**RECORDS SUPPLIED**
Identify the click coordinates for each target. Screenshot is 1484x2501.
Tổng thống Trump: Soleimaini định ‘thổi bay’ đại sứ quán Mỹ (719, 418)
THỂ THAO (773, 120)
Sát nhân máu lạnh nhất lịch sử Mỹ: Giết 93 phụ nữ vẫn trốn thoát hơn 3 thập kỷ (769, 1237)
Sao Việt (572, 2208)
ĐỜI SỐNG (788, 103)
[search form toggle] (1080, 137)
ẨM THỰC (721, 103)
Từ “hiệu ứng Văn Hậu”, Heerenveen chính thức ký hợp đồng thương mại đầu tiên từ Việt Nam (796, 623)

**EXERCISE BRIEF**
How many lines of the material above contain the word "Việt"? Give only the number.

**ANSWER AREA**
2